J’avais conscience que ma position en haut de la pyramide me mettait d’emblée dans le secret des dieux, mais comment se fait-il qu’aucun de vous n’ait pensé un instant que dans ma position, celle d’un père dont le fils a attenté à la vie du roi, je n’avais aucune marge de manœuvre? (Binebine, 2017, p. 109).
Le fiqh contourne l’histoire douloureuse de son fils et raconte diverses anecdotes en rapport avec sa vie de courtisan. Il montre comment la disgrâce réduit à néant même les plus intimes au roi. Le fiqh est comme emmuré dans un sentiment de souffrance permanente pour avoir renié son fils; reniement qui a occasionné la rupture des liens familiaux.
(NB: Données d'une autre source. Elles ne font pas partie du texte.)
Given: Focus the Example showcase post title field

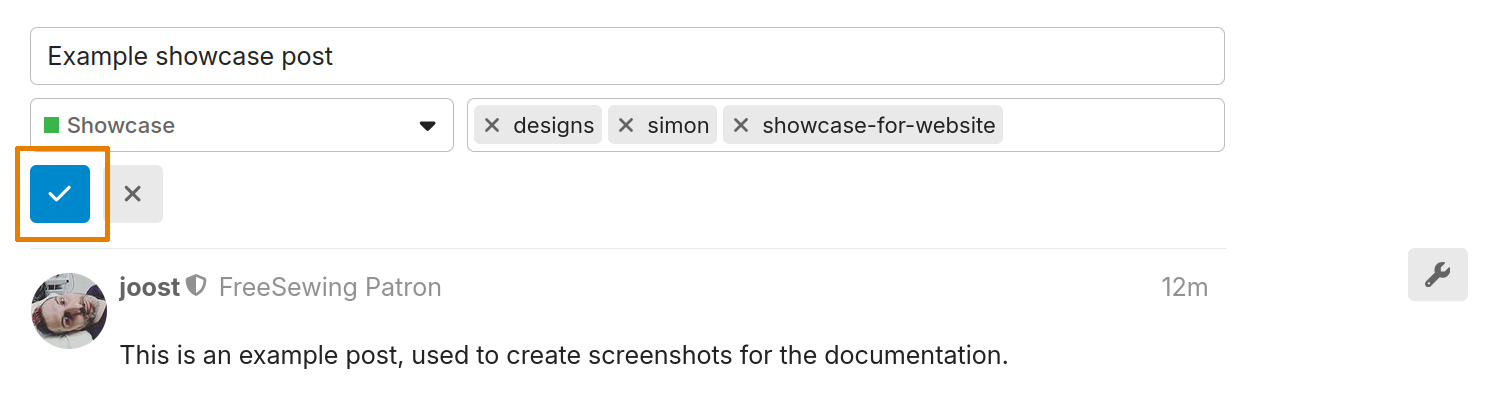Looking at the screenshot, I should [627, 56].
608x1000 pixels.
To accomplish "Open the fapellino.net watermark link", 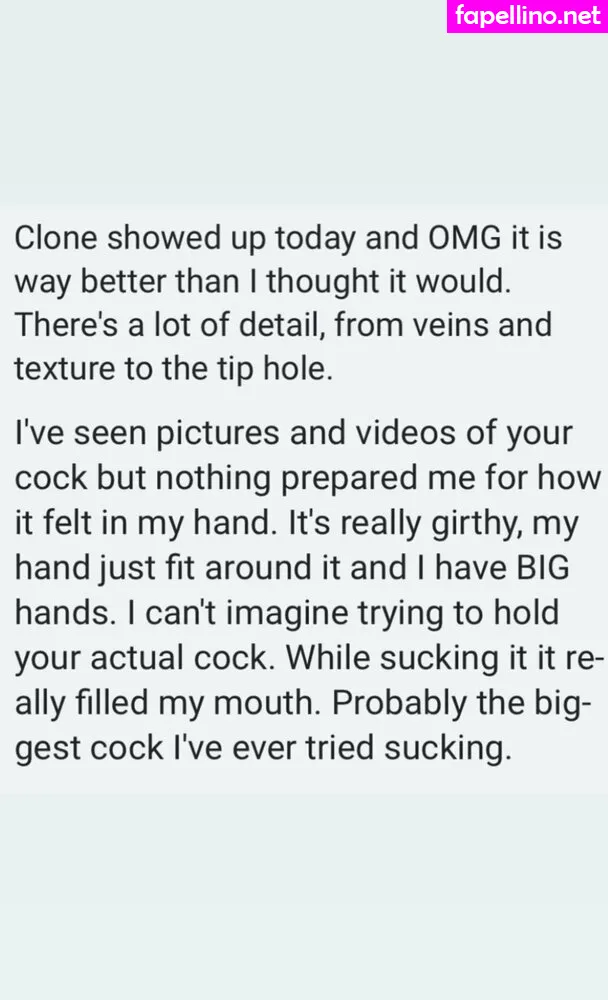I will pos(528,16).
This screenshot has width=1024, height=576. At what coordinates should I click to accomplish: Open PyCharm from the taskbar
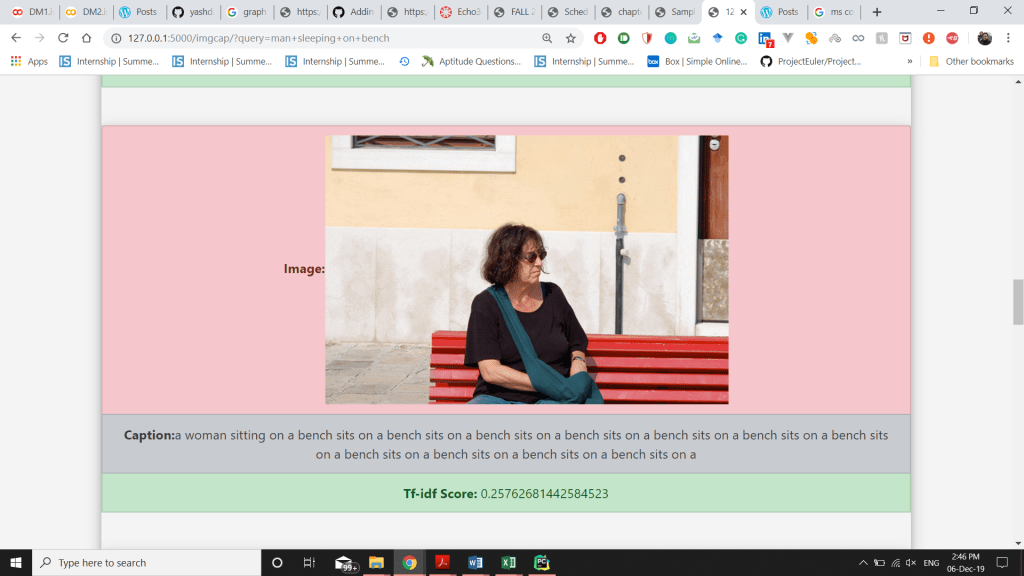click(x=541, y=563)
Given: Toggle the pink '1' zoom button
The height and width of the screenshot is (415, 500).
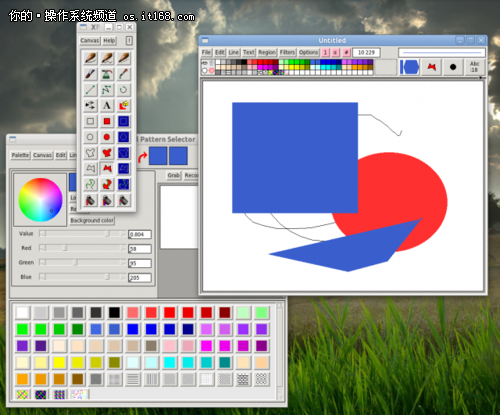Looking at the screenshot, I should [x=325, y=52].

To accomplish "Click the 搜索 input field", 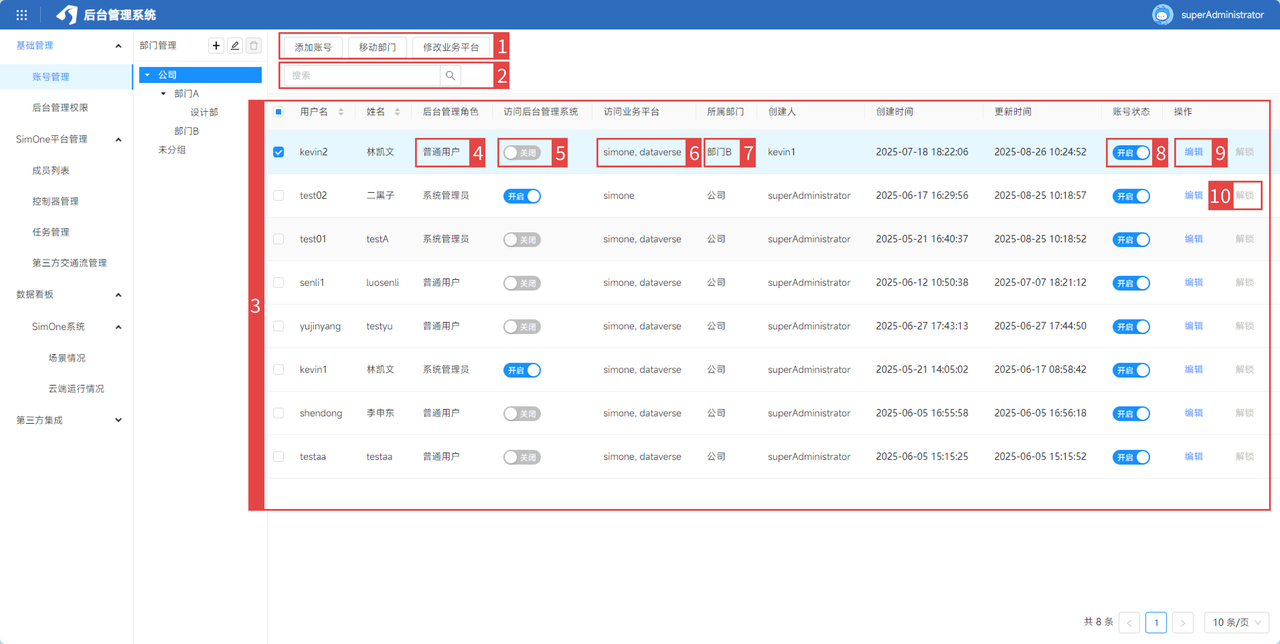I will (360, 75).
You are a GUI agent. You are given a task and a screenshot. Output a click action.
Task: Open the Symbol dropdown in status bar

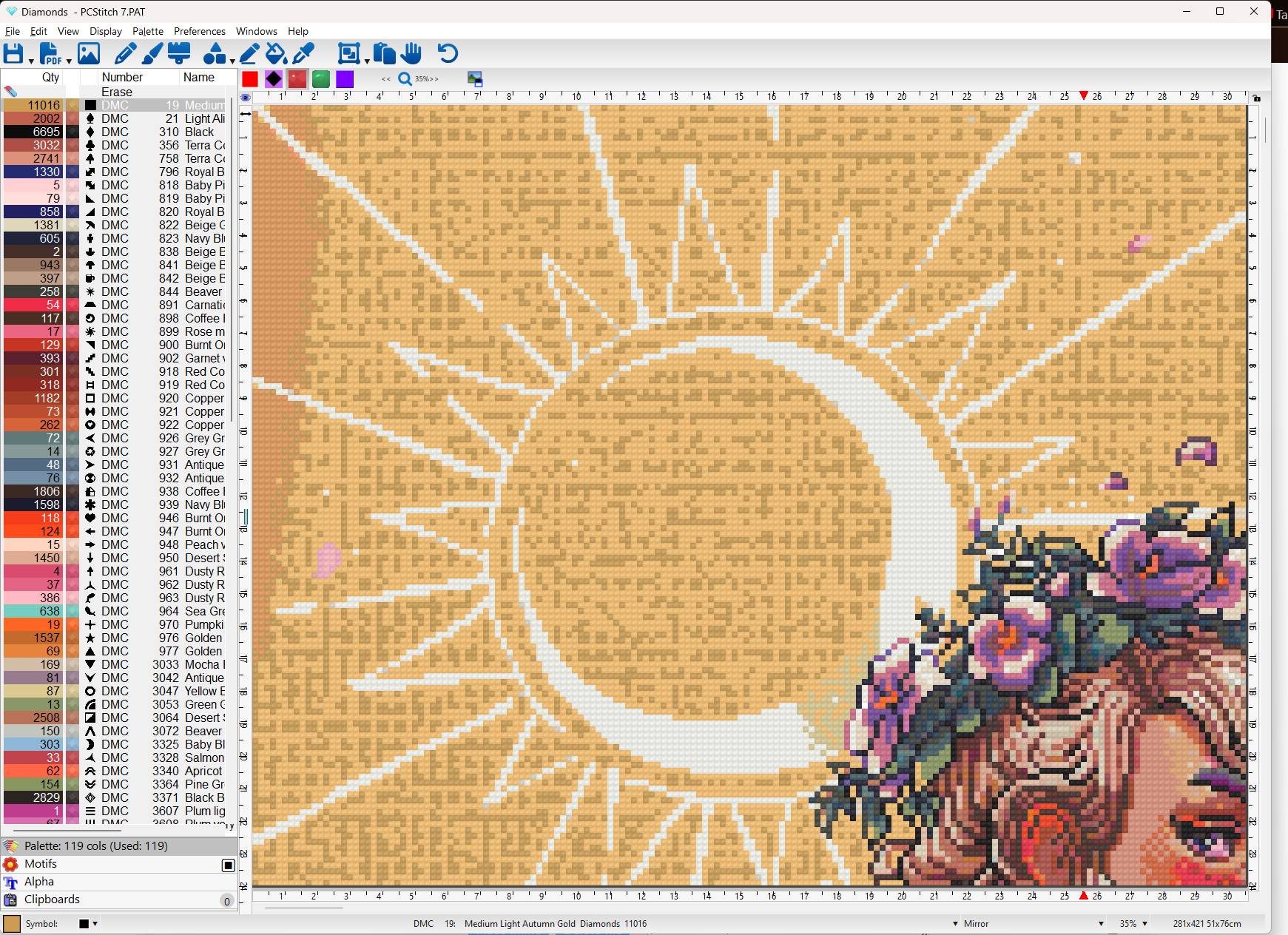(x=95, y=924)
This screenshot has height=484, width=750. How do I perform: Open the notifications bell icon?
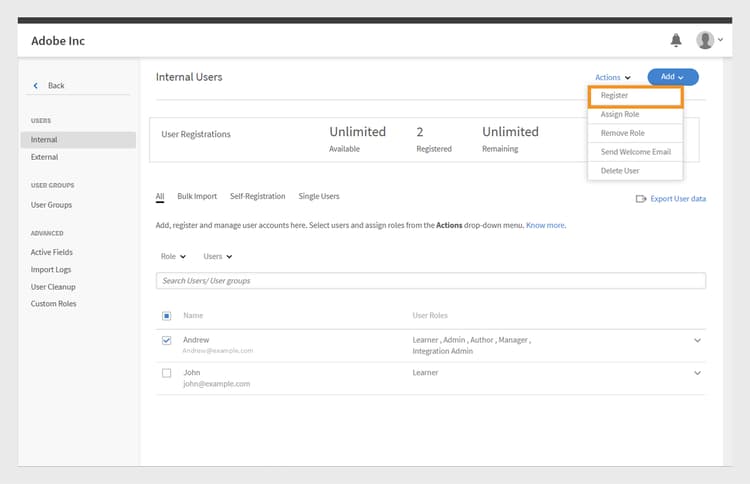tap(676, 40)
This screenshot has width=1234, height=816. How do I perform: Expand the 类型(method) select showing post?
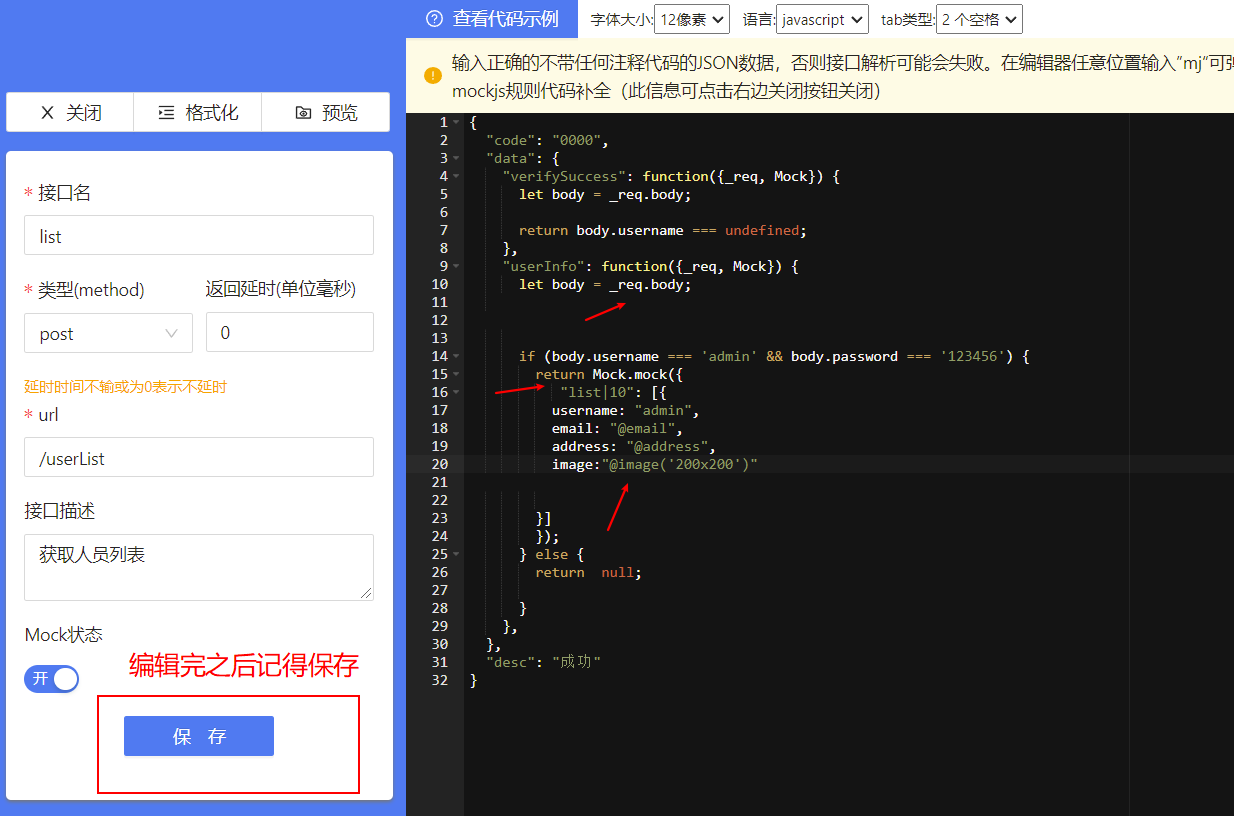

Bien que fictionnelle, la figure paternelle dans Empreinte de crabe permet de réfléchir sur l’histoire familiale entachée par la déraison politique. L’histoire est celle de Nithap, un sexagénaire qui se rend aux États-Unis pour des raisons de santé, mais sa visite prend une autre tournure après son accident. La reconstitution de l’histoire révèle que Nithap est en réalité un ancien maquisard. Il a enfoui les secrets de la guerre civile à laquelle il a pris part au Cameroun, au plus profond de son esprit : « C’était le monde du silence, ce silence qui fabriquait toute sorte de subterfuges, jusqu’aux proverbes pour justifier son Lock nshou » (Nganang, 2018, p. 33).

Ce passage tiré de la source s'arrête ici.